Extract provided section start
To study biological differences between clusters, metabolic modeling of each cluster, as well as DEGs between each cluster and normal samples were explored. It was found that differences in gene expression and pathways between healthy and all newly diagnosed diabetic patients are low, while clustering of patients and analysis between each cluster and healthy individuals lead to the finding of more DEGs and more perturbed pathways. Results showed that each cluster has specific dysregulated genes and pathways which do not exist in the other two clusters. A heat map representation of the gene expression in 3 clusters is shown in Figure 4. In addition, pathway enrichment analysis of DEGs with absolute log2 fold change of more than 0.9 in each cluster was performed. The results can be found in Table S1-3 of Additional File 1.
The analysis demonstrated that cluster 1 had the most number of perturbed pathways and dysregulated genes between the three clusters. Dysregulation of several genes in cluster 1 including down-regulation of DDIT4L, subunits of cytochrome c oxidase, several mitochondrial genes, ADIPOQ, and up-regulation of several inflammatory genes such as GADD45G, TGFB1, CARD9, IGHA2, IGHG2, IGHA1, IGHD, and MIF genes were found. Down-regulation of several genes encoding mitochondrial genes and subunits of cytochrome c oxidase(COX) can reflect mitochondrial dysfunction and oxidative stress. Down-regulation of the adiponectin gene also was found in cluster 1. At the metabolic modeling level, perturbation in pathways related to Inositol phosphate metabolism, Pentose phosphate pathway, Tyrosine metabolism, Folate metabolism, Acylglycerides metabolism, Glutathione metabolism, ROS detoxification, Glycerolipid metabolism, Acyl-CoA hydrolysis, Fatty acid activation, Beta oxidation of fatty acids, Sphingolipid metabolism, Glycerophospholipid metabolism, Chondroitin/heparan sulfate metabolism, purine and pyrimidine metabolism, Carnitine shuttle, TCA, oxidative phosphorylation, Omega-3, and Omega-6 fatty acid metabolism, and Glycosphingolipid metabolism was observed.
Extract provided section end
Data for analysis section start
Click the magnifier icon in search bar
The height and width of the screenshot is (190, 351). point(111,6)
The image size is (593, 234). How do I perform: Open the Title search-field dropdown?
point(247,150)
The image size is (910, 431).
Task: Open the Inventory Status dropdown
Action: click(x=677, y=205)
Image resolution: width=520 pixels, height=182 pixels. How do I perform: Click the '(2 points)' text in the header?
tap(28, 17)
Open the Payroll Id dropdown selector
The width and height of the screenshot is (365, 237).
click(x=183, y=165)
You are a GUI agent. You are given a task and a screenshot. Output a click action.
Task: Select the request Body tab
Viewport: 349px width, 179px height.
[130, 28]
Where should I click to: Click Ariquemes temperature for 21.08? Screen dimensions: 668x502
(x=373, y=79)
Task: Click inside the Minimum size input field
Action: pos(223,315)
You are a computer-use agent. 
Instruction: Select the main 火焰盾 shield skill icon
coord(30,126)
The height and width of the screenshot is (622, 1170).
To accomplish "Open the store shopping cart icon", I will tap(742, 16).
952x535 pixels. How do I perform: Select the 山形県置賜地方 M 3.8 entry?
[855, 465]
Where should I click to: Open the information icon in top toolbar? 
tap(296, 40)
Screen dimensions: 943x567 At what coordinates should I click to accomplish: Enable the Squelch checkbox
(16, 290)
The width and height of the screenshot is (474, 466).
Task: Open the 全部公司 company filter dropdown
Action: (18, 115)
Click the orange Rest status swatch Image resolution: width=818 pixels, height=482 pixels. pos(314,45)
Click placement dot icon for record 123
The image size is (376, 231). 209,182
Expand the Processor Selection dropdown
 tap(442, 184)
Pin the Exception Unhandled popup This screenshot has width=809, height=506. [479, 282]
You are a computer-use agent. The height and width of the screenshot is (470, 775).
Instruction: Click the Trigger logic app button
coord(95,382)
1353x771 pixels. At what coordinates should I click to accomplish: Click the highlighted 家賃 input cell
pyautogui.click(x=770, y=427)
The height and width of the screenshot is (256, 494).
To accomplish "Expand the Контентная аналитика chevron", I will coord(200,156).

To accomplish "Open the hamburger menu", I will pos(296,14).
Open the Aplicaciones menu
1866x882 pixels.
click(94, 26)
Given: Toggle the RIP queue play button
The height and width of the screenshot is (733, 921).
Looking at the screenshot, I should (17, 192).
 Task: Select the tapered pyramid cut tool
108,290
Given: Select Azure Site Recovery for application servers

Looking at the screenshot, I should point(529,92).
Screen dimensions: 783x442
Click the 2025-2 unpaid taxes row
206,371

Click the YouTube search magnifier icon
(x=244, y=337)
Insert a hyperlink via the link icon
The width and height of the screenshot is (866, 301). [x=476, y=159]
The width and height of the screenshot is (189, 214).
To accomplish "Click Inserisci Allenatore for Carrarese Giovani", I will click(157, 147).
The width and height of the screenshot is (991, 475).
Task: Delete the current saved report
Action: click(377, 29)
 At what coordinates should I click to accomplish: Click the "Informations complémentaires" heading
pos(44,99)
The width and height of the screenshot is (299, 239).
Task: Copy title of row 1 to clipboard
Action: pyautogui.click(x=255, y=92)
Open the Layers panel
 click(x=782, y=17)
Data for analysis section end
**Activities**
a - In the excerpt on clusters of newly diagnosed diabetic patients, what absolute log2 fold change did DEGs need to exceed for the pathway enrichment analysis?
b - In the excerpt on clusters of newly diagnosed diabetic patients, retype everything from "To study biological" down to "Additional File 1.".

**Your written answers**
a - More than 0.9.

b -
To study biological differences between clusters, metabolic modeling of each cluster, as well as DEGs between each cluster and normal samples were explored. It was found that differences in gene expression and pathways between healthy and all newly diagnosed diabetic patients are low, while clustering of patients and analysis between each cluster and healthy individuals lead to the finding of more DEGs and more perturbed pathways. Results showed that each cluster has specific dysregulated genes and pathways which do not exist in the other two clusters. A heat map representation of the gene expression in 3 clusters is shown in Figure 4. In addition, pathway enrichment analysis of DEGs with absolute log2 fold change of more than 0.9 in each cluster was performed. The results can be found in Table S1-3 of Additional File 1.